→ CONSEGNA 1
Trascrivi senza modifiche, dal brano sulla rinuncia di Paul Ryan, la parte che si apre con le parole contenenti "La crisi politica" e termina con "file dei repubblicani.".
→ CONSEGNA 2
Continua il brano sulla rinuncia di Paul Ryan a ricandidarsi, proseguendo dopo la sua ultima frase.

→ BRANO CITATO
◇ ◇ ◇

La crisi politica del Partito Repubblicano negli Stati Uniti si è acuita questa settimana con l’annuncio relativamente a sorpresa dell’intenzione di non ricandidarsi alle prossime elezioni di metà termine dello “speaker” della Camera dei Rappresentanti di Washington, Paul Ryan.

 

Il 48enne deputato del Wisconsin ricopre la terza carica istituzionale più prestigiosa negli USA e, presiedendo un’assemblea dove il suo partito detiene una netta maggioranza, dispone di ampi poteri sia in termini legislativi sia per quanto riguarda gli equilibri nelle file dei repubblicani.

 

 

L’abbandono di qui a pochi mesi dell’incarico che ricopre da due anni e mezzo è considerato come un segnale della sempre più probabile sconfitta del Partito Repubblicano nel voto di novembre e della conseguente perdita della maggioranza alla Camera a favore dei democratici. Per i giornali americani, questi possibili scenari potrebbero convincere il partito a concentrare i propri sforzi per conservare almeno la risicata maggioranza al Senato, dove a novembre sarà in palio solo un terzo dei seggi.

◇ ◇ ◇

→ DATI ESTRATTI
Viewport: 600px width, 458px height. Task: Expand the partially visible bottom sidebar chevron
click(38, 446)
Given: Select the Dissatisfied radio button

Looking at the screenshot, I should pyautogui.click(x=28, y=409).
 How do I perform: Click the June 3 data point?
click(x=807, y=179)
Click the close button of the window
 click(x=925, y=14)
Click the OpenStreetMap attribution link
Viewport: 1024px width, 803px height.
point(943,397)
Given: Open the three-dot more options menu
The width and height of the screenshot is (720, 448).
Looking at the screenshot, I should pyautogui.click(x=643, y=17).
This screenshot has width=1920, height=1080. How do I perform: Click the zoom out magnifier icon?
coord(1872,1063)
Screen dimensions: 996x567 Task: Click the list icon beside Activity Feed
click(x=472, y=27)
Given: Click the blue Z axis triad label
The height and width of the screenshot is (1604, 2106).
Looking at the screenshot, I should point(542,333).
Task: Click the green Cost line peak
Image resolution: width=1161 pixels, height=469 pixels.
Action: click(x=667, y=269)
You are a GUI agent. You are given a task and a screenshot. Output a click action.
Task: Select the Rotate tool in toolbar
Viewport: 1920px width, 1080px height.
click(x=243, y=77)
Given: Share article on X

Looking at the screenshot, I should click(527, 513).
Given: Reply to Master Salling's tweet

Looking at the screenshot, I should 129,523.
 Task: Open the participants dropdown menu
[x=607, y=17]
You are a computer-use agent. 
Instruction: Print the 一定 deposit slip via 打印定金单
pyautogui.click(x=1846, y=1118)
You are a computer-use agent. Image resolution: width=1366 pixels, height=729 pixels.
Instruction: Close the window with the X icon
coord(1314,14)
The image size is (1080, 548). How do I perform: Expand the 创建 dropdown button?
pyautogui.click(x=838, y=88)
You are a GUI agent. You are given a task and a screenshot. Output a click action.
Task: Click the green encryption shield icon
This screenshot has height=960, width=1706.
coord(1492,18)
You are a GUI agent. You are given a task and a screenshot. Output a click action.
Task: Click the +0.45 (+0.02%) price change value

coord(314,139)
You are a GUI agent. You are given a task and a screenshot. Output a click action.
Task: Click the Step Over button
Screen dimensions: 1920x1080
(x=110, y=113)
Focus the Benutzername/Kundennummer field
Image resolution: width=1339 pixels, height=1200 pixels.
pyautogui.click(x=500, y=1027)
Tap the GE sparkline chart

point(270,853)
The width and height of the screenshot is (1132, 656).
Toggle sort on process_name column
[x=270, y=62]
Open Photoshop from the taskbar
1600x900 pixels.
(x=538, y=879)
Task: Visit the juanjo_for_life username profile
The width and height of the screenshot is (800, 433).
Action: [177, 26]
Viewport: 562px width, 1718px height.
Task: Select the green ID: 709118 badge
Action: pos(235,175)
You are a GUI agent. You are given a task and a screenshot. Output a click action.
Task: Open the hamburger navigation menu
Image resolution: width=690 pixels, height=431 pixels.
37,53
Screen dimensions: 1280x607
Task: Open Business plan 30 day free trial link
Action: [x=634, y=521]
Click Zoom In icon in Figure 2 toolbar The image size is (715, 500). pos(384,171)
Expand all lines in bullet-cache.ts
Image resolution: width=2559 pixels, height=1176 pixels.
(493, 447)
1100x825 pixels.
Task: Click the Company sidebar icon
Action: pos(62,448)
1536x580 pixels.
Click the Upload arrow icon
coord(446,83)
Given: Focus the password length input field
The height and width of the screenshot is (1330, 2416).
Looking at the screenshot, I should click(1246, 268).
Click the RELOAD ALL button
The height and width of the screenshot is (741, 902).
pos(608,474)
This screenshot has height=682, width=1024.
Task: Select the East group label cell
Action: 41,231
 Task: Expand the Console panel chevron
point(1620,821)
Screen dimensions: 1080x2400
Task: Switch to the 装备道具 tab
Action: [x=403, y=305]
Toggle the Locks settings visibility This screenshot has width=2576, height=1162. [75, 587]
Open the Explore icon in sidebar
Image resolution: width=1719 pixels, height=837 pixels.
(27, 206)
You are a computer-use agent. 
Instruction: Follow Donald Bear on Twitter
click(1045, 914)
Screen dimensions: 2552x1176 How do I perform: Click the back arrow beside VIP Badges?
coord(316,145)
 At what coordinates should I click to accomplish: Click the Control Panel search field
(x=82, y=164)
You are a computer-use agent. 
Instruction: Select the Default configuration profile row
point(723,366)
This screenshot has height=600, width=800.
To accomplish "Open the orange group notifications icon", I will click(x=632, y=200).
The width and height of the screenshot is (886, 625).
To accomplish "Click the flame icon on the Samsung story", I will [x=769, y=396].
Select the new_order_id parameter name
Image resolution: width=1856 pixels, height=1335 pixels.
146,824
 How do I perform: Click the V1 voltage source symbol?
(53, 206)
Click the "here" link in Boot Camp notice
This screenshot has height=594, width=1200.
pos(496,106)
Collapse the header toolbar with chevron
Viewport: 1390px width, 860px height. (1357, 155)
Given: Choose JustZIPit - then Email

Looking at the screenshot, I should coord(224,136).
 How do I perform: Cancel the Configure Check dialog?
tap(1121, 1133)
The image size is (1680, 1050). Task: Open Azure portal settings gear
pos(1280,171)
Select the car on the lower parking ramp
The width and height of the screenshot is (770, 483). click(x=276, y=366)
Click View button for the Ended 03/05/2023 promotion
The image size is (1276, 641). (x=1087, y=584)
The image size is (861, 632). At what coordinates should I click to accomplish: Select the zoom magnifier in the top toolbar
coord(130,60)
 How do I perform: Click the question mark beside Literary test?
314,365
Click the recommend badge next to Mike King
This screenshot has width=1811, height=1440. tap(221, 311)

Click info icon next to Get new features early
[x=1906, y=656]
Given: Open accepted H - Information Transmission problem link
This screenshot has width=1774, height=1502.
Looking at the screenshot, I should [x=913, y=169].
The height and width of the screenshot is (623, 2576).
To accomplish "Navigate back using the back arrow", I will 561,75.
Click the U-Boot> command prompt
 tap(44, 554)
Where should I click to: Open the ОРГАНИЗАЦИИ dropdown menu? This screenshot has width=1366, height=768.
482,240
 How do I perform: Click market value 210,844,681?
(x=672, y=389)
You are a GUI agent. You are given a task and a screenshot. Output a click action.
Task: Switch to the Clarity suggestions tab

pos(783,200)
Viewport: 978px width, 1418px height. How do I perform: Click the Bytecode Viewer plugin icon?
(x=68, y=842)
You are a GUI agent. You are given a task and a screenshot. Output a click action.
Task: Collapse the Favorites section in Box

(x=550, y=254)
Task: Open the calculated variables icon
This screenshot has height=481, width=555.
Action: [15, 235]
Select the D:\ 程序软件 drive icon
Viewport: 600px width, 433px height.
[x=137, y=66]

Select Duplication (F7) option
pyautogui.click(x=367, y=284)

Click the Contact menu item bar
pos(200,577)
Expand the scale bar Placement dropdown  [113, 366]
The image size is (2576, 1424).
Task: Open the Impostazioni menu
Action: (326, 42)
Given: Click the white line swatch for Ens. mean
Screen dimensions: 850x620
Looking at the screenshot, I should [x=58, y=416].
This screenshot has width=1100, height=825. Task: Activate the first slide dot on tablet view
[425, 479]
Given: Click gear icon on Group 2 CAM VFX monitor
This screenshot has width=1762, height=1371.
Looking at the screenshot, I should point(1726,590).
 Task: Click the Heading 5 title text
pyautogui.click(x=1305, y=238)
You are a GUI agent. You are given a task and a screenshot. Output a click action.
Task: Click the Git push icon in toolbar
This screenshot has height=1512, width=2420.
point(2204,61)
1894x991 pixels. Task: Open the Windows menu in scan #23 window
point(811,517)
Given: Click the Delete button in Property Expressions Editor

◇ ◇ ◇

→ RISULTATO 1
La crisi politica del Partito Repubblicano negli Stati Uniti si è acuita questa settimana con l’annuncio relativamente a sorpresa dell’intenzione di non ricandidarsi alle prossime elezioni di metà termine dello “speaker” della Camera dei Rappresentanti di Washington, Paul Ryan.

 

Il 48enne deputato del Wisconsin ricopre la terza carica istituzionale più prestigiosa negli USA e, presiedendo un’assemblea dove il suo partito detiene una netta maggioranza, dispone di ampi poteri sia in termini legislativi sia per quanto riguarda gli equilibri nelle file dei repubblicani.

→ RISULTATO 2
 

Oltre a Ryan, più di quaranta deputati repubblicani hanno già rinunciato a correre per la rielezione alla Camera, lasciando il loro partito a competere in decine di distretti con candidati spesso poco conosciuti e senza il vantaggio finanziario e di immagine che comporta avere trascorso almeno un mandato al Congresso di Washington. La mancata candidatura di Ryan, visti i suoi legami con i grandi interessi economici americani, provocherà quasi certamente anche una diminuzione del flusso di denaro nelle casse repubblicane per il finanziamento della prossima campagna elettorale.

 

Al di là delle motivazioni ufficiali, spiegate in un discorso pubblico tenuto nella giornata di mercoledì e legate in parte al bisogno di trascorrere più tempo con la famiglia, molti commentatori hanno intravisto un chiaro calcolo politico nell’addio di Ryan. Il presidente della Camera, in sostanza, non intende essere coinvolto nel possibile tracollo repubblicano di novembre, così da preservarsi per un possibile futuro rilancio, magari proprio in previsione di una candidatura alla Casa Bianca.

 

Paul Ryan è accostato alla corrente conservatrice meno estrema del Partito Repubblicano, sempre più in minoranza con l’avvento del populismo ultra-nazionalista di Trump. Come ha spiegato un’analisi del Washington Post, “al contrario di un presidente votato al caos, Ryan è una figura rassicurante per la comunità degli affari e una fonte di stabilità”.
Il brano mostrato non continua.